Ce qu’il y a, dans les romans carlovingiens, de plus rude et de plus barbare que les mœurs des classes chevaleresques aux douzième et treizième siècles, me semble indiquer expressément que plusieurs de ces romans ont dû être composés sur un fonds, sur des matériaux antérieurs, dont ils n’ont été qu’une espèce de refonte, avec des détails et des accessoires nouveaux, mais dans le style et sur le ton du sujet et du fonds primitifs.
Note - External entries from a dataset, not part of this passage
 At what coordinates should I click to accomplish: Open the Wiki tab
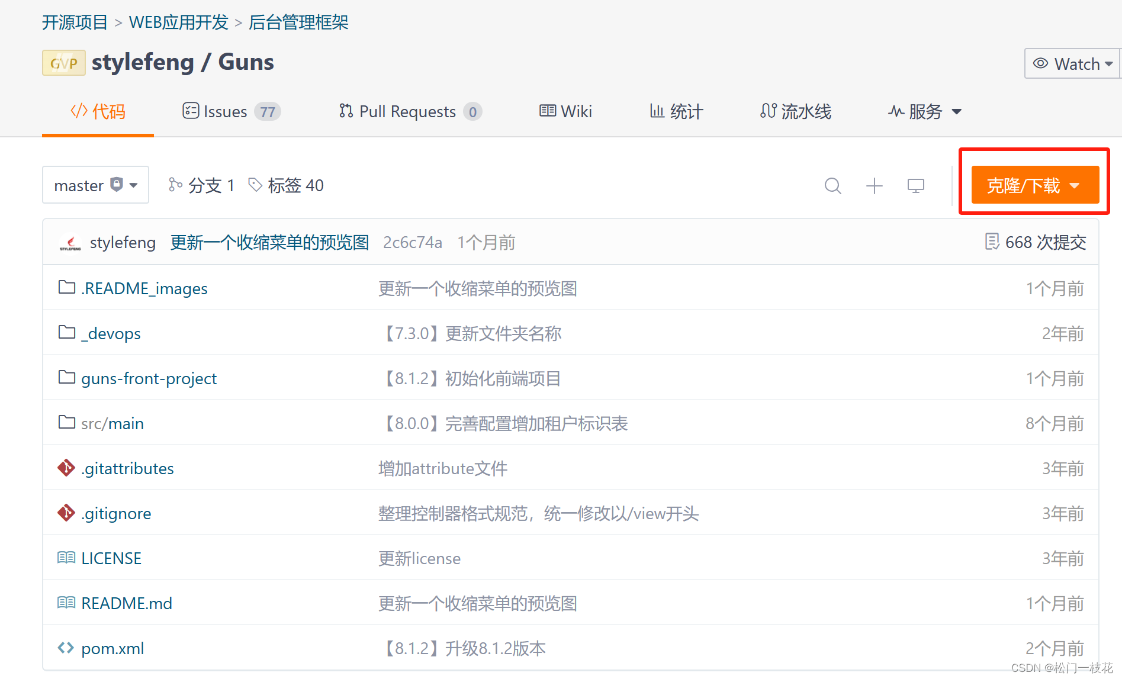[x=565, y=111]
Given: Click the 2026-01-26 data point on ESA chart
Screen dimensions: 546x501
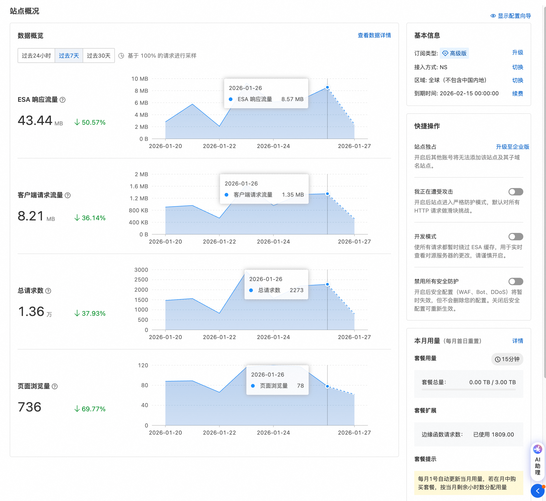Looking at the screenshot, I should pos(327,87).
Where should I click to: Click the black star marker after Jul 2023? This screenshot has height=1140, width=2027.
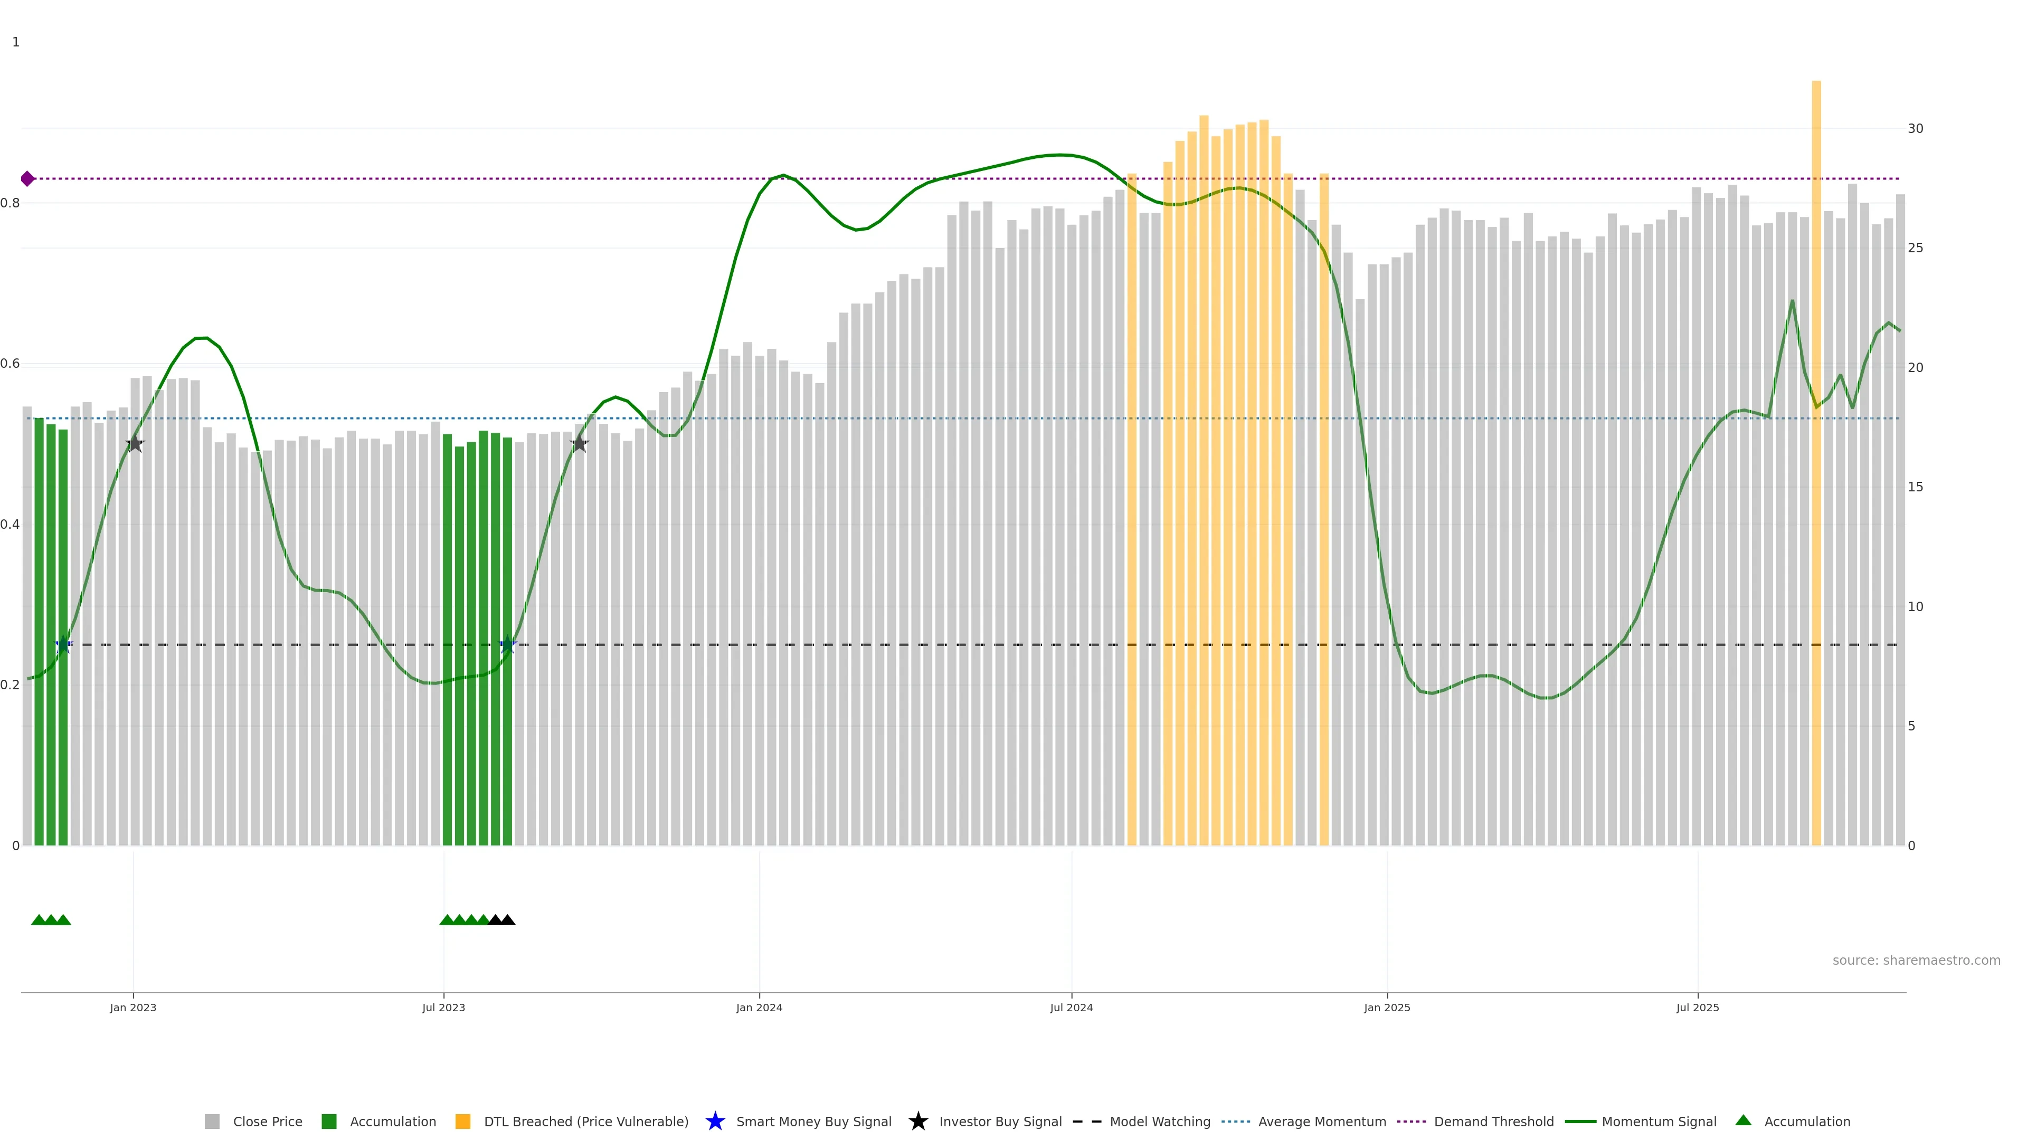tap(579, 444)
Mais quelles qu’en fussent la raison et la cause, il est certain que ces romans furent toujours, pour le sujet et pour la forme, beaucoup plus populaires que ceux de la Table ronde. Tout annonce qu’ils étaient composés pour le peuple, plutôt que pour les châteaux, et par des poètes d’un ordre moins élevé que les trouvères ou les troubadours, auteurs des chants lyriques des douzième et treizième siècles. Mais quand je dis des poètes d’un ordre moins élevé, je ne veux pas dire des poètes de moins de génie ; je veux dire des poètes moins élégans, moins raffinés dans leur langage et leurs idées, ignorant ou dédaignant les délicatesses de la galanterie chevaleresque, et conservant de leur mieux, dans leurs compositions, le ton et le goût d’une vieille école, d’une école antérieure à l’époque de la chevalerie et de la poésie galante des troubadours.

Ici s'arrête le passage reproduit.